'Tis the season to hide indoors from the heat and watch some seriously creepy TV shows. It's hard to keep track of all the eerie summer options, but I'm especially excited for the premiere of Netflix's new series Gypsy on June 30. The only thing better than a summer thriller is one that can be marathoned in one weekend, am I right? (And, fortuitously, a holiday weekend is approaching!) Whenever I dive into a new series, one of my first questions is if any of the plot points are based on real life. So, naturally, I'm curious if Jean from Gypsy is based on a real person?
Gypsy is pure fiction and so is Jean, but she's an intriguing character and I can't wait to follow her journey. Here's how Jean is described in Netflix's official synopsis:
"Jean Holloway [is] a Manhattan therapist with a seemingly picturesque life who begins to develop intimate and illicit relationships with the people in her patients' lives. As the borders of Jean's professional life and personal fantasies become blurred, she descends into a world where the forces of desire and reality are disastrously at odds."
And, based on early reviews, Jean is the type of complex female antihero TV could really use right now.

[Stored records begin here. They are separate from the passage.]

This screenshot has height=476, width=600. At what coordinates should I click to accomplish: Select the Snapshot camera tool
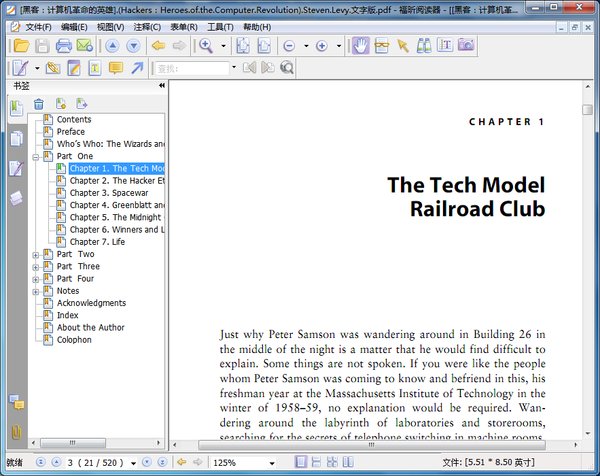tap(467, 46)
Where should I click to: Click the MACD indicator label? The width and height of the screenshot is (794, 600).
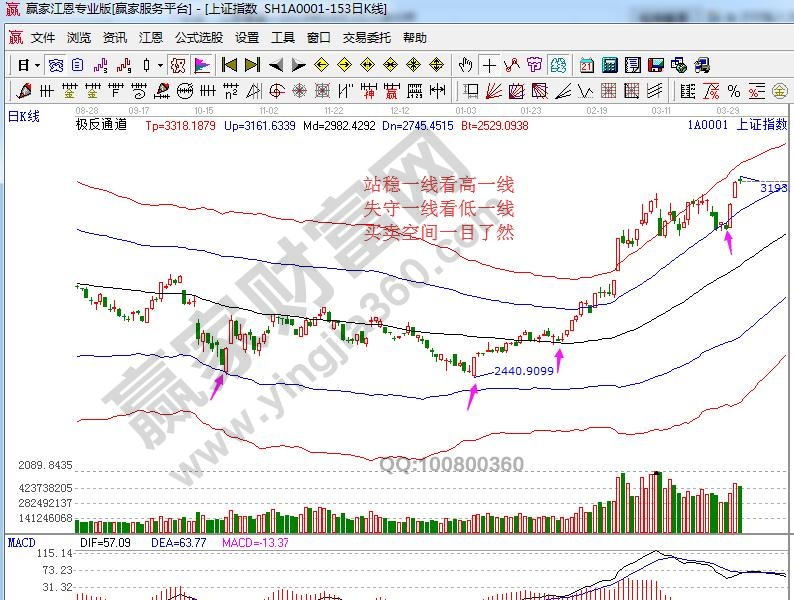click(21, 542)
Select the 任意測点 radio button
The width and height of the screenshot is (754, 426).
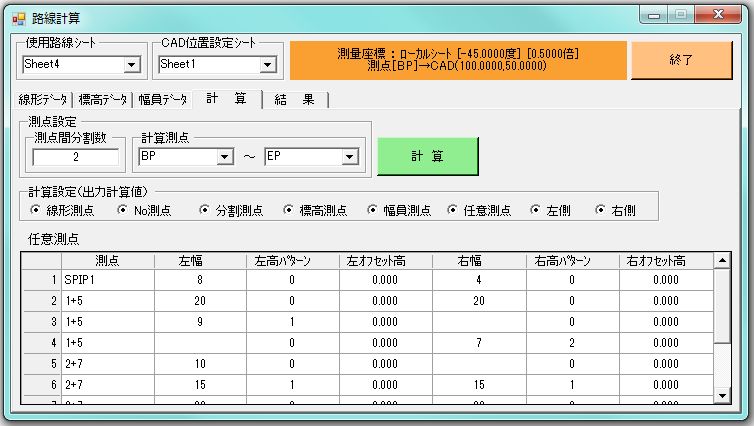(455, 210)
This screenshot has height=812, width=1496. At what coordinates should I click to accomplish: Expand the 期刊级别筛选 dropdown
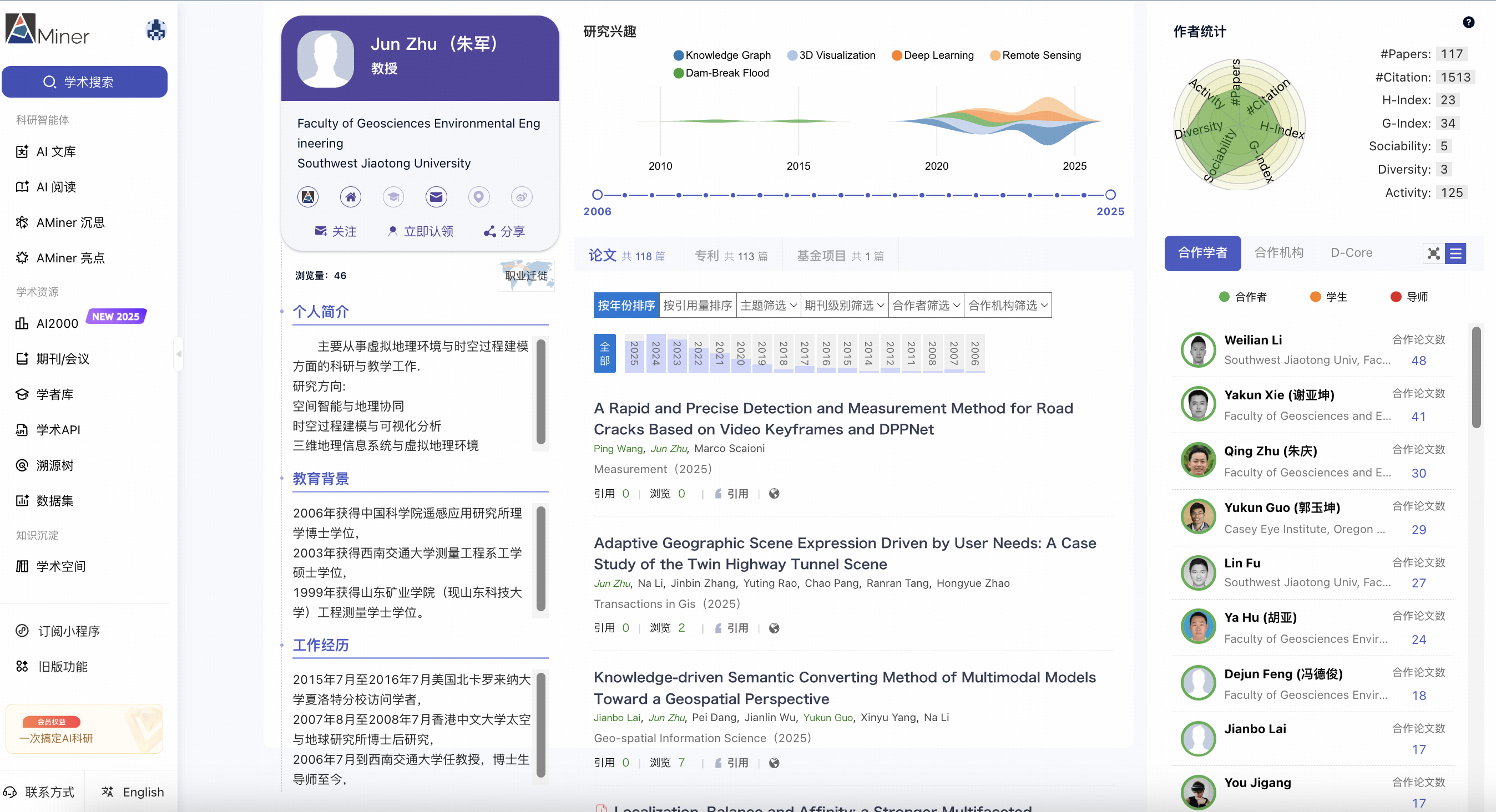[845, 304]
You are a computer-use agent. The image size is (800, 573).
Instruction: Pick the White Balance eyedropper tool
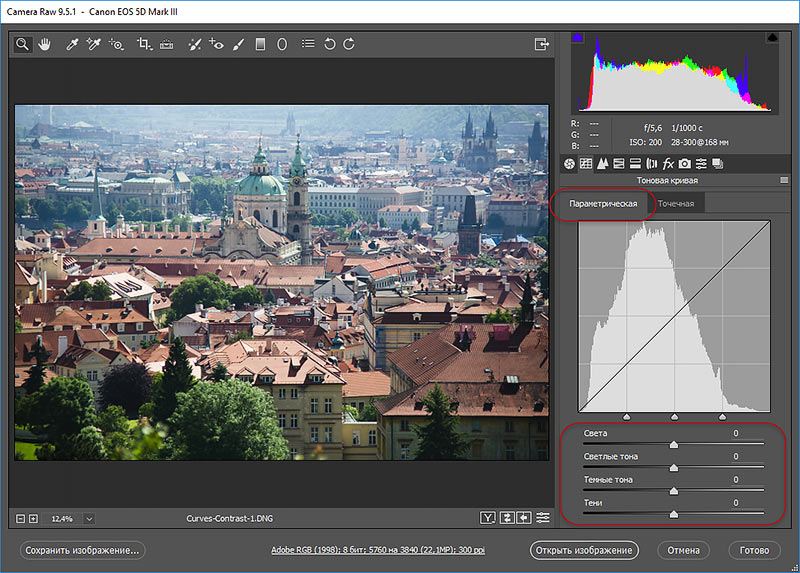tap(72, 45)
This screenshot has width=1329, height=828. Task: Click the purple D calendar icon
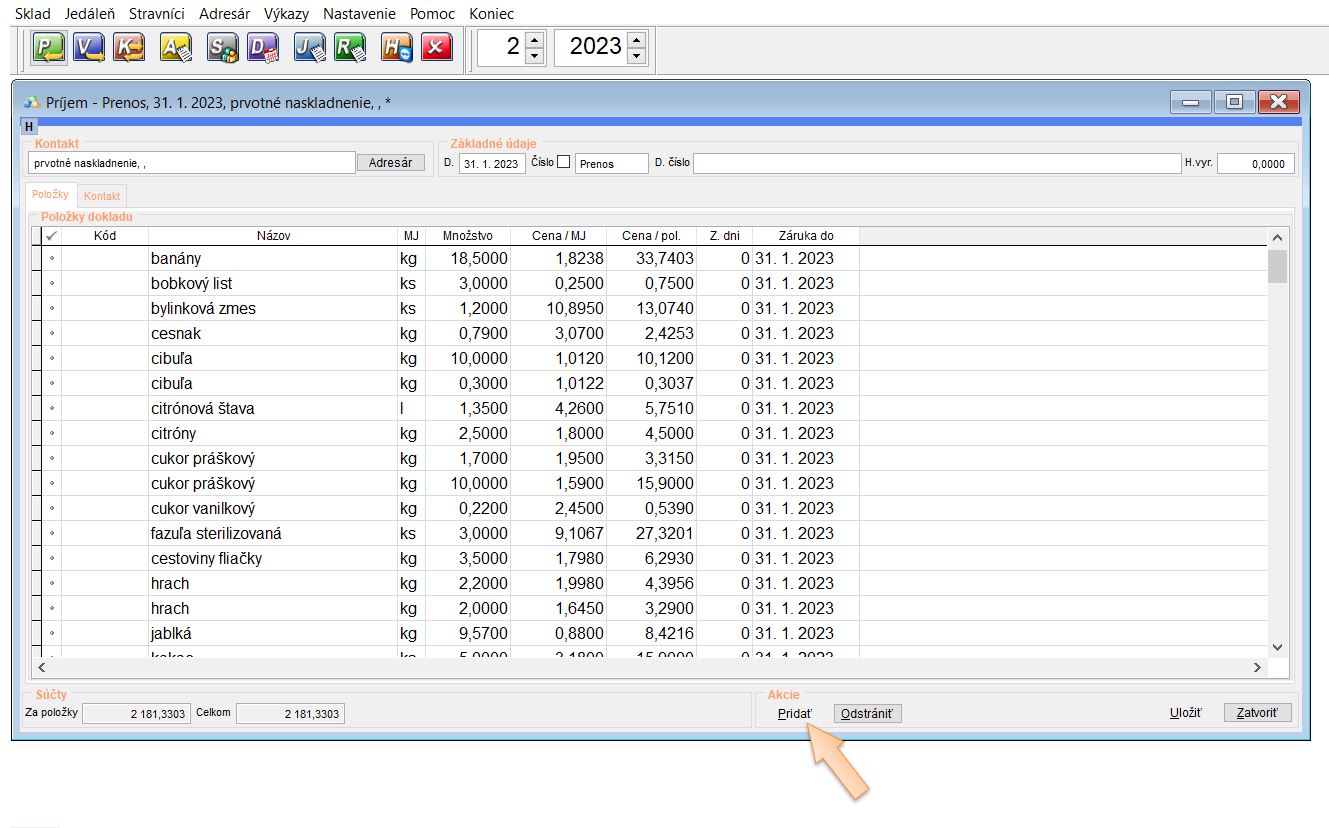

Forbes notes that her character is "unapologetically feminine" and dutifully goes through the motions of being what society defines as a good wife and mother. But Jean is also ready to take her life (and happiness) into her own hands, no matter what the cost — and, in doing so, she challenges gender roles. “It’s an anti-white picket fence show,” Gypsy's writer Lisa Rubin told the outlet. "Women do things that are bad and good, just like we’ve seen many men do on TV and in movies.”
Although she's in her 40s, Gypsy is ultimately about Jean's journey of self-discovery — something that can occur at any age or phase of life. Of course, it's no secret that she'll make dangerous decisions in the process — this is a melodramatic thriller, after all. Some of these aforementioned decisions include tracking down the ex-lovers and children of her patients, and abandoning her husband and young daughter at inopportune times.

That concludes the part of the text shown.